Shawn Dequereco walked into a party when she showed up to work Tuesday morning.
A very quiet party. About 55 people crowded into the Renton restaurant where she serves, but Dequereco says she could have heard a pin drop.
About the only sound in the Dog and Pony Alehouse came from the TV broadcasting Barack Obama’s inauguration as the 44th president of the United States of America. TV broadcasting started at dawn and the official swearing-in ceremony started just after 9 a.m. our time.
Dequereco figures most of the rapt viewers were Obama supporters like herself.
Supporters who had been watching the seconds tick down to Inauguration Day on a special clock mounted on the restaurant’s wall two years ago.
“I’m thrilled, absolutely thrilled,” Dequereco said of Obama’s ascendance to the country’s highest office.
Across town from the Park Avenue restaurant, the garage-turned-coffee shop on Second and Main was also bustling Tuesday morning.
“It was packed,” said Jet City Espresso owner Debbie Natelson. “All sorts of people were glued to the TV and transfixed to the history in the making.”
I took to the streets of downtown Renton Tuesday morning in search of all these people. Celebrating or grieving, I wanted to know what Renton residents think of the country’s first African-American president. So I asked one simple question:
“What do you think of President Obama?”
Some answered quickly, like Cynthia Cruz of Des Moines. I caught her as she walked into Ben’s Loan Inc., a pawn shop on Second Avenue South.

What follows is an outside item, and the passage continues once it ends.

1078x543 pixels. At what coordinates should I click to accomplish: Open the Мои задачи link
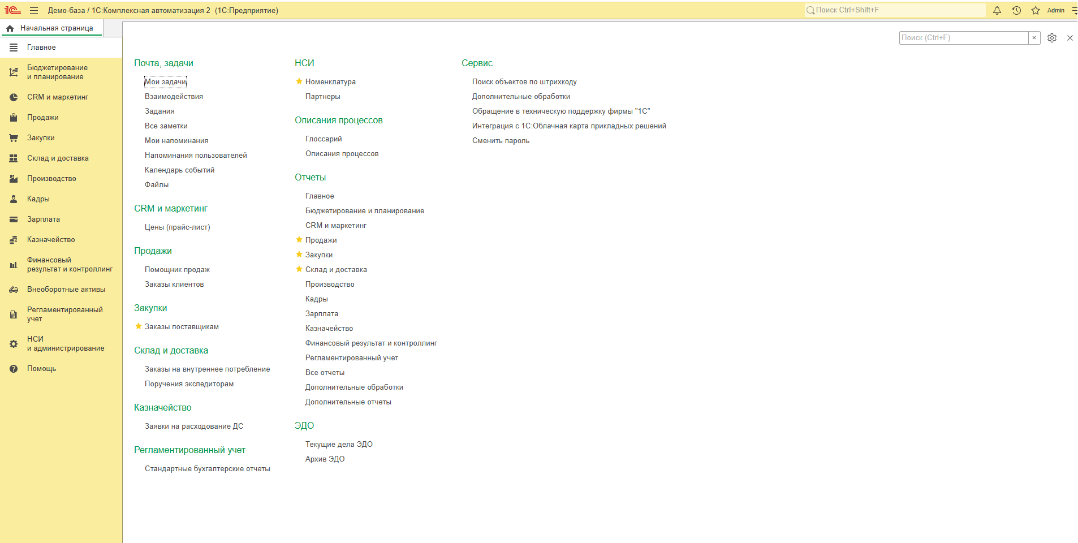165,82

“I think it just shows how far we’ve come,” she said. “And change is good, so hopefully he’ll get us back on track.”
Some answered more slowly.
The young Renton man strumming a guitar on a couch in Jet City took a couple minutes to compose his response.
“I am looking forward to the certain noticeable change in contrast to our previous president,” Garrison Grant said.
Cruz and Grant were the most forthcoming of the pedestrians I stopped.
I approached at least a dozen others, but no one would answer the seemingly innocuous question on the record.
Some simply didn’t know what to say.
“I’m not political,” a woman said.
“I don’t care,” another woman admitted.
Finally, after being turned down by several waiting at the Renton Transit Center, I launched a frustrated exclamation to a crowd waiting for a bus.
“No one cares?!” I asked.
There was no response.
But some did care. Some simply didn’t want their name in print.
“I’m not looking forward to it,” said a middle-aged man biking past Jet City.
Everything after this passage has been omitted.